Cameron “put private part into dead pig’s head” in bizarre ritual, book claims
By Richard Trotter, our Chief Bestiality Correspondent
An unofficial biography of David Cameron written by the former Conservative donor Lord Ashcroft has made a series of claims about his involvement in a drug-taking environment at university.
According to the biography, an MP claims to have seen photographic evidence that Cameron put a “private part of his anatomy” into a dead pig’s head as part of a dining club initiation ritual.
The MP told the authors Cameron attended a dining club called Piers Gaveston, known for its debauchery and named after the lover of Edward II, as well as being part of the Bullingdon drinking club, which was notorious for trashing rooms.
Speaking to the biographers, one Tory MP said he had been asked to join the Bullingdon Club but walked out of the first event in disgust and considered it was all about “despising poor people”.
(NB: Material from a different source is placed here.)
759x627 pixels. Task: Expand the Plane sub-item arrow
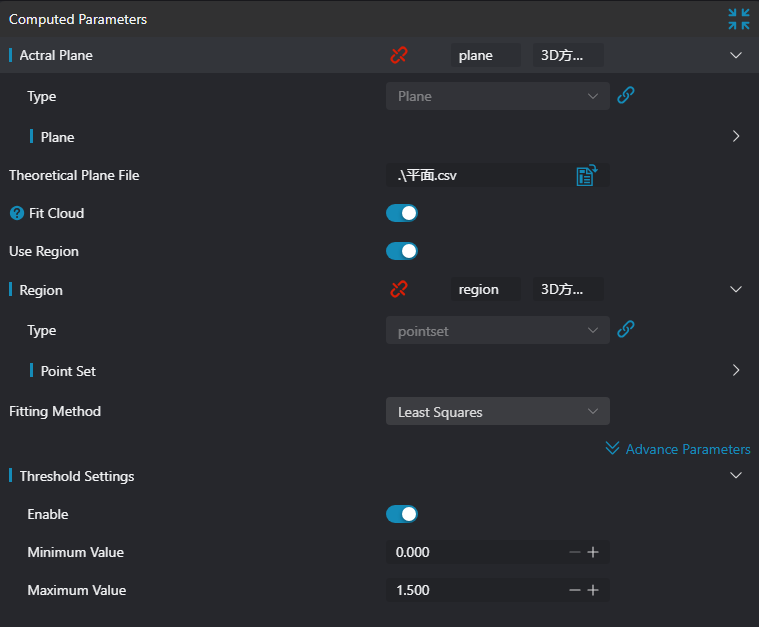point(736,137)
The book does not provide any evidence of Cameron ever having been involved in any destruction at the Bullingdon Club, and the individual who is said to have a photograph of the incident with the pig has not provided any corroboration.
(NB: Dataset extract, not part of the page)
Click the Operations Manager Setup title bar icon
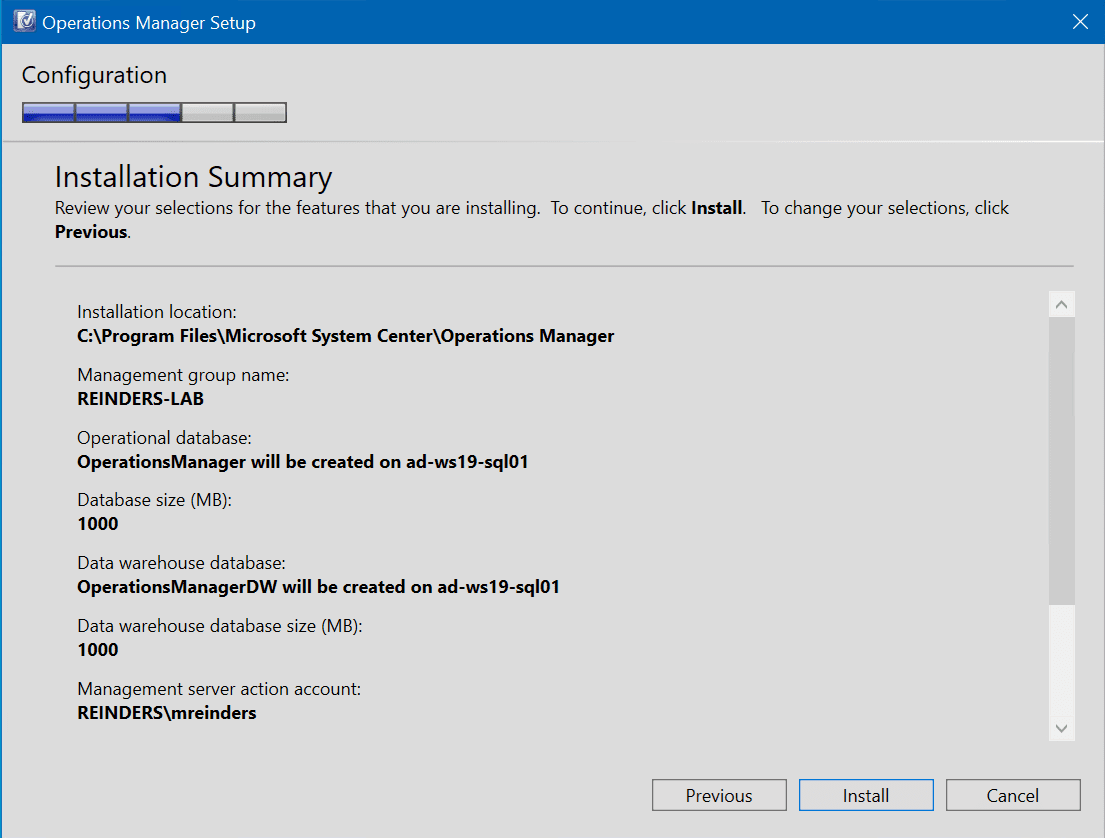 pos(24,21)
The story quickly spread over the Twittersphere, with shocked users posting images of the Prime Minister with pigs during his political duties. There were also comparisons with 2011 Channel 4 satirical drama Black Mirror, one episode which involved a fictional Prime Minister being blackmailed into having sex with a pig on live television.
A friend from university also said Cameron smoked cannabis with him occasionally while listening to Supertramp as part of a group called the Flam Club, according to the book.
James Delingpole, now a rightwing journalist, told the authors his room at Christ Church college, Oxford University, was where he took the drug with Cameron and another friend. “My drug of choice was weed, and I smoked weed with Dave,” he reportedly said.
The publication of extracts in the Daily Mail, two weeks before the Tories’ autumn conference, is a sign of how far Ashcroft has fallen out with the prime minister, who is said not to have followed through on a promise to give him a significant job after the 2010 general election.
Ashcroft wrote that he had a personal “beef” with Cameron because he did not give him a role in the coalition, claiming Nick Clegg, the Liberal Democrat deputy prime minister, had blocked it. Cameron later reconsidered and offered Ashcroft a job as a junior whip in the Foreign Office.
Ashcroft wrote: “After putting my neck on the line for nearly 10 years – both as party treasurer under William Hague and as deputy chairman – and after ploughing some £8m into the party, I regarded this as a declinable offer. It would have been better had Cameron offered me nothing at all.”
The book, co-written by the journalist Isabel Oakeshott, also alleges that Cameron knew in 2009 that Ashcroft had non-dom status, meaning the donor legally did not pay UK tax on overseas earnings.
When a row about this blew up in March 2010, just before the election, the prime minister claimed only to have been aware about it for less than month.